**题目**
把这段C++讨论里从“this->Print();”到“virtual void Print()”(含首尾)的内容重抄一遍,并把其中的“worker”改名为“bgThread”。

**文本片段**
╭──
假设我有两个c++类:

class A
{
public:
  A() { fn(); }

  virtual void fn() { _n = 1; }
  int getn() { return _n; }

protected:
  int _n;
};

class B : public A
{
public:
  B() : A() {}

  virtual void fn() { _n = 2; }
};

如果我写下面的代码:

int main()
{
  B b;
  int n = b.getn();
}

有人可能认为n被设为2。

结果是n被设为1。为什么?


当前回答

作为补充,调用尚未完成构造的对象的虚函数也将面临同样的问题。

例如,在对象的构造函数中启动一个新线程,并将该对象传递给新线程,如果新线程在对象完成构造之前调用该对象的虚函数将导致意想不到的结果。

例如:

#include <thread>
#include <string>
#include <iostream>
#include <chrono>

class Base
{
public:
  Base()
  {
    std::thread worker([this] {
      // This will print "Base" rather than "Sub".
      this->Print();
    });
    worker.detach();
    // Try comment out this code to see different output.
    std::this_thread::sleep_for(std::chrono::seconds(1));
  }
  virtual void Print()
  {
    std::cout << "Base" << std::endl;
  }
};

class Sub : public Base
{
public:
  void Print() override
  {
    std::cout << "Sub" << std::endl;
  }
};

int main()
{
  Sub sub;
  sub.Print();
  getchar();
  return 0;
}

这将输出:

Base
Sub

其他回答

c++标准(ISO/IEC 14882-2014)说:

Member functions, including virtual functions (10.3), can be called during construction or destruction (12.6.2). When a virtual function is called directly or indirectly from a constructor or from a destructor, including during the construction or destruction of the class’s non-static data members, and the object to which the call applies is the object (call it x) under construction or destruction, the function called is the final overrider in the constructor’s or destructor’s class and not one overriding it in a more-derived class. If the virtual function call uses an explicit class member access (5.2.5) and the object expression refers to the complete object of x or one of that object’s base class subobjects but not x or one of its base class subobjects, the behavior is undefined.
╰──
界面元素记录
╭──
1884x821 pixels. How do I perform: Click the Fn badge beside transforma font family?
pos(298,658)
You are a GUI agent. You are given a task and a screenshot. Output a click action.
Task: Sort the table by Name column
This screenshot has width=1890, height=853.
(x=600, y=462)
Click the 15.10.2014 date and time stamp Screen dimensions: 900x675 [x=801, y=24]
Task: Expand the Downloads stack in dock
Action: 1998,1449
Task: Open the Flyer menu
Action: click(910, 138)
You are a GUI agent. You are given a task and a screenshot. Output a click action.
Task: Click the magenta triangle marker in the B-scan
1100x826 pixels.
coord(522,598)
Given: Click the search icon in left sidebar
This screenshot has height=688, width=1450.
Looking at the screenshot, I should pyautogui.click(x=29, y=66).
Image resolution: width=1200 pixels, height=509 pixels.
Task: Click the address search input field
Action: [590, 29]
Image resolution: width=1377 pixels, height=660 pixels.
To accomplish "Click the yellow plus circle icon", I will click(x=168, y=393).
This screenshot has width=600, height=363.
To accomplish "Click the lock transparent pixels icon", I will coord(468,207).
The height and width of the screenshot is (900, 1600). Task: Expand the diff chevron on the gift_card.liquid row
╰──
**本题解答**
this->Print();
    });
    bgThread.detach();
    // Try comment out this code to see different output.
    std::this_thread::sleep_for(std::chrono::seconds(1));
  }
  virtual void Print()